Votre tâche :: Modifiez les enregistrements ci-dessous en remplaçant chaque occurrence de "Viewport" par "Fenêtre d'affichage". Ne touchez à rien d'autre.

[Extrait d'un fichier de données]
##########

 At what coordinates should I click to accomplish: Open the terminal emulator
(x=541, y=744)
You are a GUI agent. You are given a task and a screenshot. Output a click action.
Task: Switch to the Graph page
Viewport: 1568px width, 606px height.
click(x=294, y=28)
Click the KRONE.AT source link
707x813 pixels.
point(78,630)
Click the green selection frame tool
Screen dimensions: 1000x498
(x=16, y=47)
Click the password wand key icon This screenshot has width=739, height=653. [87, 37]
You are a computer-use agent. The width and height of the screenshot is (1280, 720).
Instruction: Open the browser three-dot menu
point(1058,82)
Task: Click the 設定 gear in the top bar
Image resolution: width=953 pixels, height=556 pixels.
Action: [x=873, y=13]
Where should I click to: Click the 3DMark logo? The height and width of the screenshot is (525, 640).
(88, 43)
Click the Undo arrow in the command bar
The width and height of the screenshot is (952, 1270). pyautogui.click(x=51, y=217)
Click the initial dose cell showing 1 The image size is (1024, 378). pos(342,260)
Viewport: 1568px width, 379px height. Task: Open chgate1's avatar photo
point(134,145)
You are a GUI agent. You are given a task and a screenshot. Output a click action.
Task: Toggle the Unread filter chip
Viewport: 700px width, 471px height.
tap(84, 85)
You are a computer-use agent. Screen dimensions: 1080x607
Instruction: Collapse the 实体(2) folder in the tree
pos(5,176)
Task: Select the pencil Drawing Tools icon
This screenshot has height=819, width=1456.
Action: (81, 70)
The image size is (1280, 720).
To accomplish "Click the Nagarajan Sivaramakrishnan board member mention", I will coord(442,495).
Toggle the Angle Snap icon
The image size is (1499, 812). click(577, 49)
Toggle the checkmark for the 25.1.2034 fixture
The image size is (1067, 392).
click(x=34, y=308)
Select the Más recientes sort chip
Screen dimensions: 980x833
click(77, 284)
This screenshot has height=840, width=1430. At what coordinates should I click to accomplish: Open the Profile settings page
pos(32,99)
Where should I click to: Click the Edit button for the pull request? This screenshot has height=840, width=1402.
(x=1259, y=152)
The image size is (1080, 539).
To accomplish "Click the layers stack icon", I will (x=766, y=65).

##########

Réponse attendue ::
 At what coordinates should I click to accomplish: Open the terminal emulator
(x=541, y=744)
You are a GUI agent. You are given a task and a screenshot. Output a click action.
Task: Switch to the Graph page
Fenêtre d'affichage: 1568px width, 606px height.
click(x=294, y=28)
Click the KRONE.AT source link
707x813 pixels.
point(78,630)
Click the green selection frame tool
Screen dimensions: 1000x498
(x=16, y=47)
Click the password wand key icon This screenshot has width=739, height=653. [87, 37]
You are a computer-use agent. The width and height of the screenshot is (1280, 720).
Instruction: Open the browser three-dot menu
point(1058,82)
Task: Click the 設定 gear in the top bar
Image resolution: width=953 pixels, height=556 pixels.
Action: [x=873, y=13]
Where should I click to: Click the 3DMark logo? The height and width of the screenshot is (525, 640).
(88, 43)
Click the Undo arrow in the command bar
The width and height of the screenshot is (952, 1270). pyautogui.click(x=51, y=217)
Click the initial dose cell showing 1 The image size is (1024, 378). pos(342,260)
Fenêtre d'affichage: 1568px width, 379px height. Task: Open chgate1's avatar photo
point(134,145)
You are a GUI agent. You are given a task and a screenshot. Output a click action.
Task: Toggle the Unread filter chip
Fenêtre d'affichage: 700px width, 471px height.
tap(84, 85)
You are a computer-use agent. Screen dimensions: 1080x607
Instruction: Collapse the 实体(2) folder in the tree
pos(5,176)
Task: Select the pencil Drawing Tools icon
This screenshot has height=819, width=1456.
Action: (81, 70)
The image size is (1280, 720).
To accomplish "Click the Nagarajan Sivaramakrishnan board member mention", I will coord(442,495).
Toggle the Angle Snap icon
The image size is (1499, 812). click(577, 49)
Toggle the checkmark for the 25.1.2034 fixture
The image size is (1067, 392).
click(x=34, y=308)
Select the Más recientes sort chip
Screen dimensions: 980x833
click(77, 284)
This screenshot has height=840, width=1430. At what coordinates should I click to accomplish: Open the Profile settings page
pos(32,99)
Where should I click to: Click the Edit button for the pull request? This screenshot has height=840, width=1402.
(x=1259, y=152)
The image size is (1080, 539).
To accomplish "Click the layers stack icon", I will (x=766, y=65).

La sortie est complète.